Incidentally, this is one of the bigger question-marks should a future (final) season be commissioned of the David Suchet Poirot series. As an early novel, and one so action-focussed, it will prove a bit of a challenge, I daresay.
Poirot ranking: 36th out of 38.
One of Christie’s more unusual detectives, there is certainly nothing wrong with Parker Pyne – indeed, I think he would make an interesting lead for an adaptation of this novel. Beginning as a retiree who wishes to help lovers investigate their dilemmas, Pyne evolves into a middle-era Poirot, trying to avoid cases but finding them piling up wherever he goes.
Christie’s short story skills were never as great as her novel construction, and neither the clients nor detective manage to jump off the page to make much of an impression. It’s not a bad book – it’s definitely a step up from The Big Four, that’s for sure! – and from here on out, we’ll be seeing stories that are at the very least mediocre. But I’m not that surprised that Dame Agatha never returned to Mr. Pyne.

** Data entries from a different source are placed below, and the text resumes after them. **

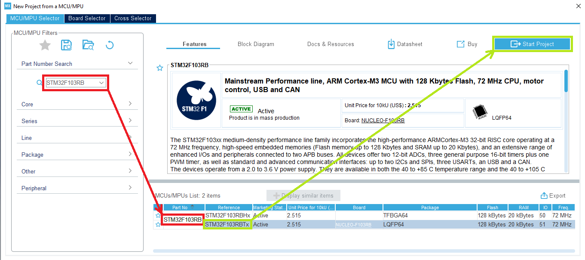This screenshot has width=585, height=260.
Task: Click the save search filter icon
Action: point(66,45)
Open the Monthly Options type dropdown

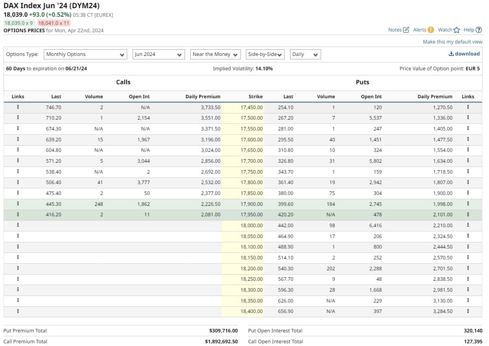click(x=85, y=54)
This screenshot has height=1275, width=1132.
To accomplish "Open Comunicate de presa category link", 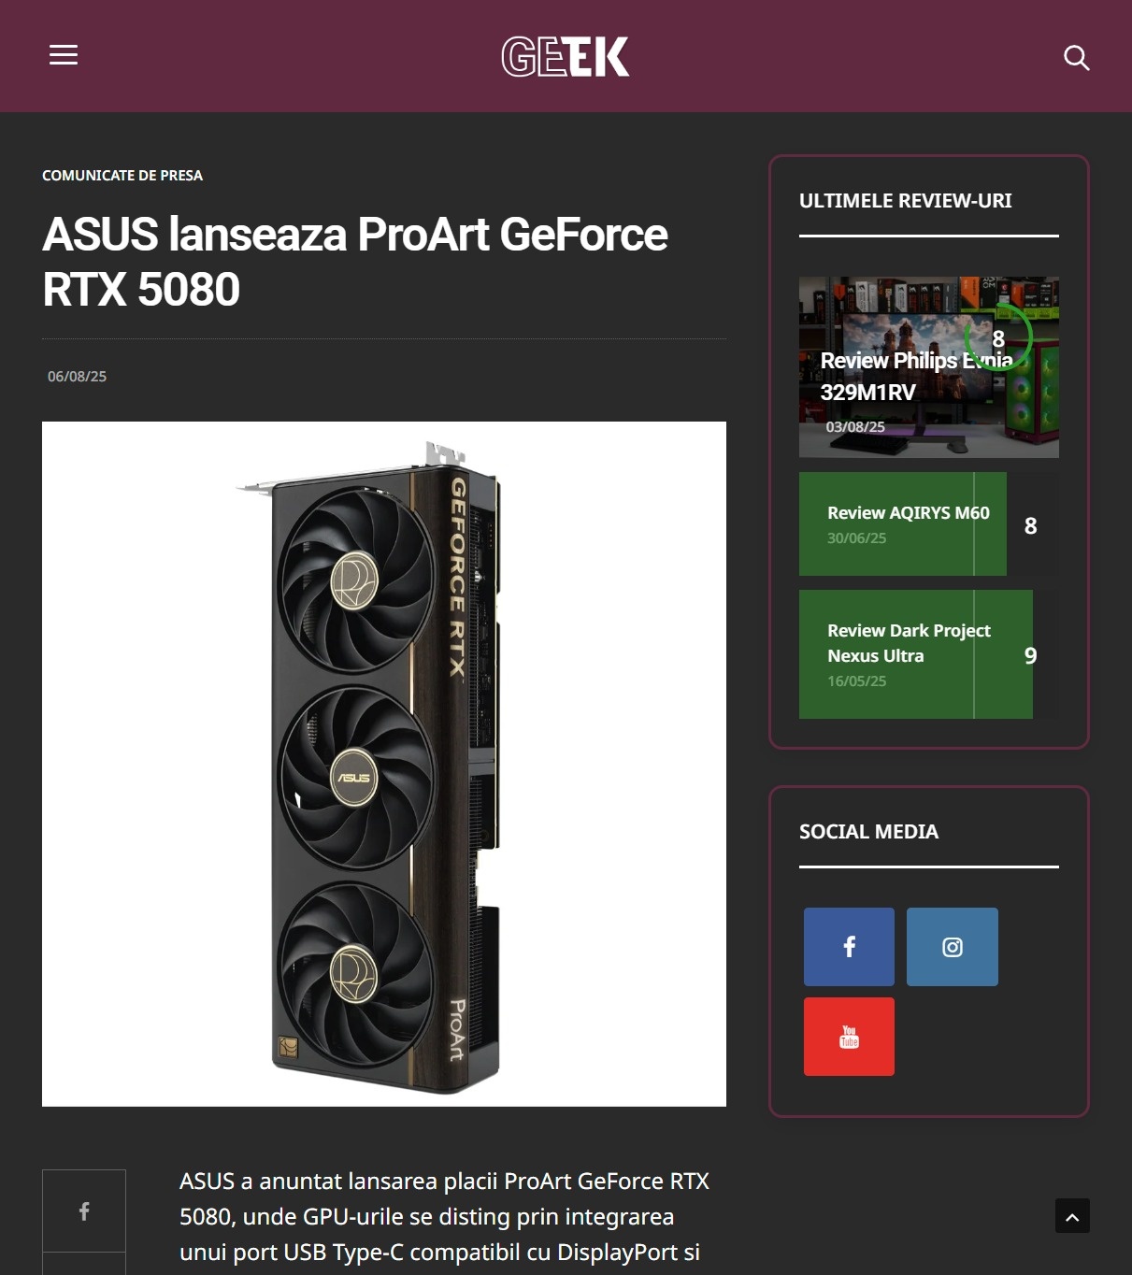I will 122,176.
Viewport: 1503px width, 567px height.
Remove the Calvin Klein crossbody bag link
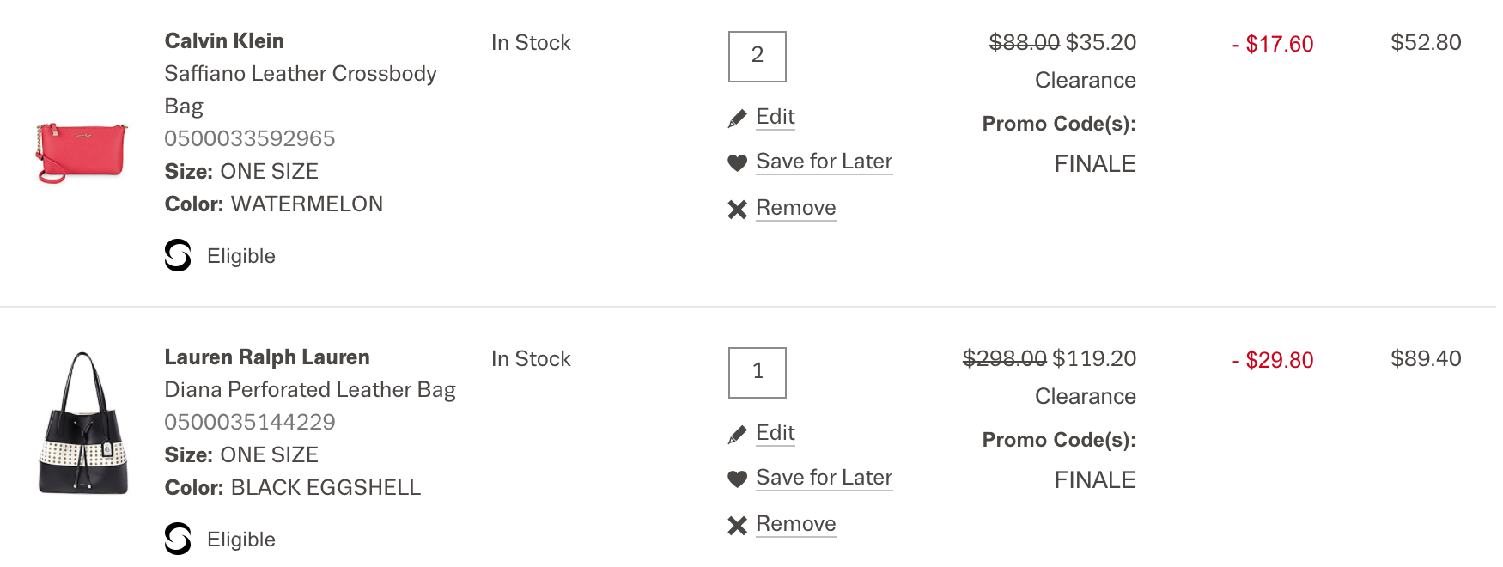[x=795, y=208]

Incidentally, two of the stories were adapted for television as part of The Agatha Christie Hour, while this collection also features the first appearances of Poirot’s sidekicks Miss Lemon and Ariadne Oliver.
Hercule Poirot #31
In which a prim British girls’ school becomes the unlikely target for murder and espionage.

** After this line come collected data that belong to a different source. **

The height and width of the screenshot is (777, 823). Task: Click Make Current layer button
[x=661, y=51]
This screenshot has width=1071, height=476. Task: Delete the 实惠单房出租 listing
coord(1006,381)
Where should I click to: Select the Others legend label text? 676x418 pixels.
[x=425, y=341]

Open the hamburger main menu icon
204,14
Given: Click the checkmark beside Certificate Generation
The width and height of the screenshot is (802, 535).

First, a digression: I don’t think many people will argue with the rough placement of books #67 through #78. Even the most devoted Christie acolyte cannot deny the Dame’s faded glory in the last years of her life. Cat Among the Pigeons is probably more respected by some, and – as I quite enjoyed both reading it, and watching the recent David Suchet adaptation, which contained a large and talented cast, and utilised the autumnal, rueful qualities that have lately characterised Suchet’s Poirot – I don’t want to seem cruel. But, aside from the reasons I’ll lay out below, it’s important to note that for the next couple of posts, we’re looking at mediocre-but-solid novels. Christie was by now one of the world’s foremost experts on writing a crime story, and even a misguided attempt was bound to yield some fruit.

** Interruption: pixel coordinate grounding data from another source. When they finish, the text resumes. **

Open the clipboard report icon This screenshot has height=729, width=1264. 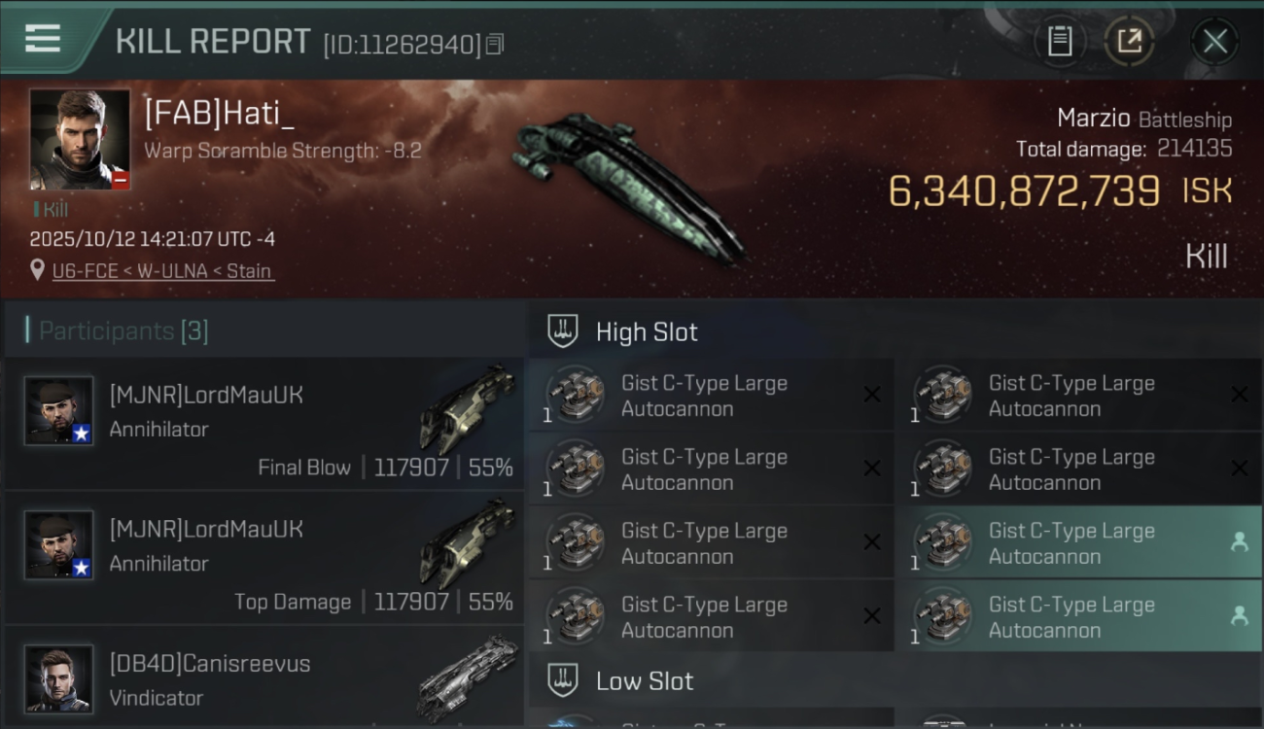pos(1060,42)
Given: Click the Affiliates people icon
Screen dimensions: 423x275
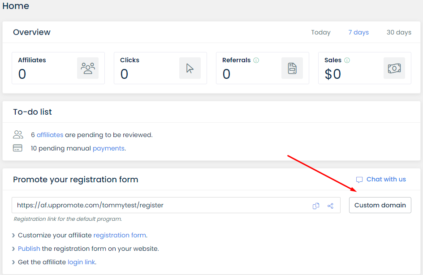Looking at the screenshot, I should click(88, 68).
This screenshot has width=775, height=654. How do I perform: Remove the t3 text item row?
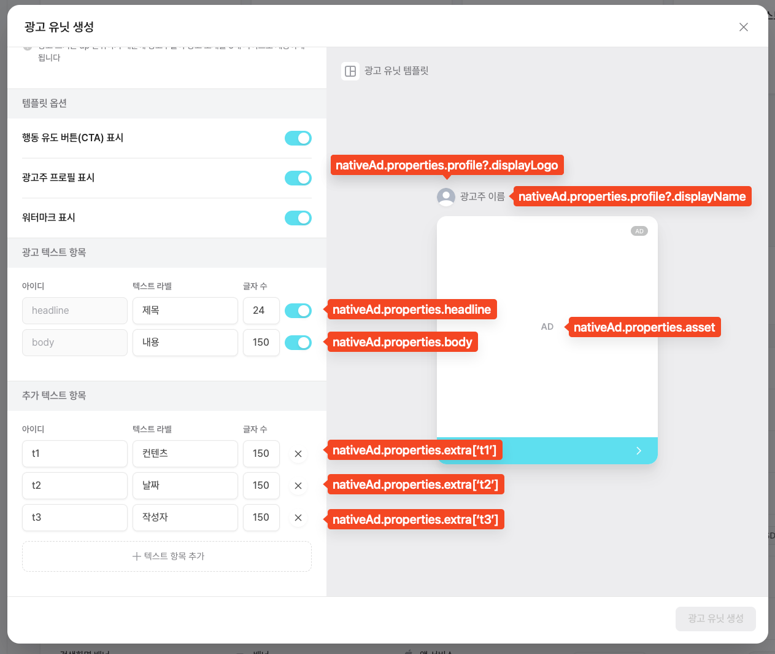tap(298, 518)
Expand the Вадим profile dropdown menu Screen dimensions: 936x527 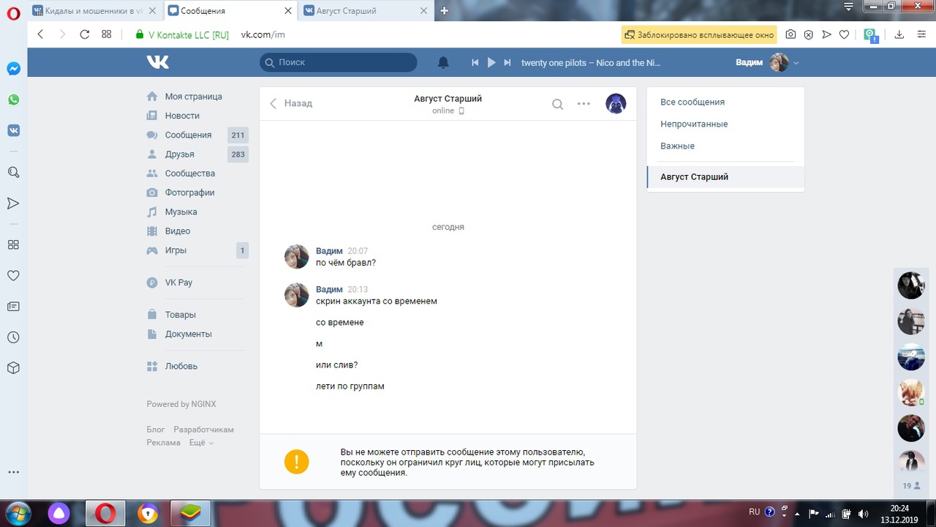tap(796, 63)
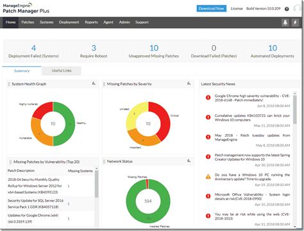304x231 pixels.
Task: Click the Latest Security News scrollbar
Action: pyautogui.click(x=295, y=110)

Cat Among the Pigeons is one of Poirot’s lesser novels, in my opinion. The story rests on so many contrivances – like The Clocks, we can only believe in so many secret identities – and an annoying number of callbacks to Christie’s early days as a mediocre thriller writer, that it can’t possibly hope to match up to her skillful ‘true’ murder mysteries. There are some enchanting elements in play: Christie turns things on their head as usual, taking an Enid Blyton-style school and making it the centrepiece for murder; and, as with her later period Poirot novels, it’s nice to see the detective dealing with his age and his relationship to the modern world. (Also like several of the later Poirot novels, he arrives very late in the piece.)
[Incidentally, this is the first of four appearances of the shadowy financier Mr. Robinson, who would return to make cameo appearances alongside Miss Marple in At Bertram’s Hotel, Tommy and Tuppence Beresford in Postern of Fate and also pop up in Passenger to Frankfurt.]
At the end of the day, Poirot fans will find things to enjoy in Cat Among the Pigeons, and her writing style is delightfully informal. Surprisingly, for a novel that sticks in the memory for its general atmosphere, I just don’t believe it has much merit.